Charleston Chew The Pug’s Genius Letter

I saw this wonderful letter on Twitter the other day and just had to share it with you.

 

It was originally posted by @jegan__mones with the comment: ‘You howl all you want Charleston, honey’!

 

Here are 10 reasons why it’s such a brilliant example of persuasive writing (and 10 ideas that you can incorporate into your own writing).

 

1. It’s personal. It’s not been written by ‘the owner of apartment 502.’ Or even by ‘the dog from apartment 502.’ It’s from the unforgettably-named Charleston Chew which makes it feel both intimate and genuine. (Remember this if you ever send emails from ‘The Customer Services Team’. Tsk, tsk.)

 

2. It gets the reader on side from the start. We’re far more likely to sympathise with a little pug than its human parent. It’s a smart strategy to have the letter come from Charleston and not his owner. (How can you get your audience on side early on?)

 

3. It uses simple, down to earth language. No ‘I apologise for any inconvenience this may have caused you’. Instead: ‘I’m very sorry for my howling’.

 

4. It gives us a reason WHY. Studies show that we are much more easily influenced when we are given a reason for something. Here, Charleston goes into detail about his poor sight and how that affects him. We now feel empathy for the poor pug as he stumbles around, disoriented (and we’re therefore far less likely to get all het up about his howling).

 

5. It uses EMOTION. ‘I get real scared’ – what kind of heartless monster would get mad at a terrified little dog?

 

6. It offers a reassuring solution. We’re told that it won’t last long. Phew.

 

7. It acknowledges the feelings of the audience. ‘I don’t mean to be such a pain.’

 

8. It uses pictures. Not everyone might read a full text letter as they walk past, but they might well stop to look at the photos.
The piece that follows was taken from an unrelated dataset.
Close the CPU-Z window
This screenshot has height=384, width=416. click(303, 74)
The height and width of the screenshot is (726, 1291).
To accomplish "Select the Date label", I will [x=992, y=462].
A great way to engage readers and increase the empathy factor. Just look at that little face…

 

9. It uses short sentences and gets to the point. It’s easily read and digested in a few moments.

 

10. It ends on a positive note. We’re not left with the negative howling but with the idea of dear Charleston being a very good boy. Aaaah.

 

So what can you learn from Charleston? Could you make your language simpler? Could you boost the emotion in your writing? Could you give more reasons why to your clients?

 

Or should you change your dog’s name to Hemingway Houston III? Hell yes!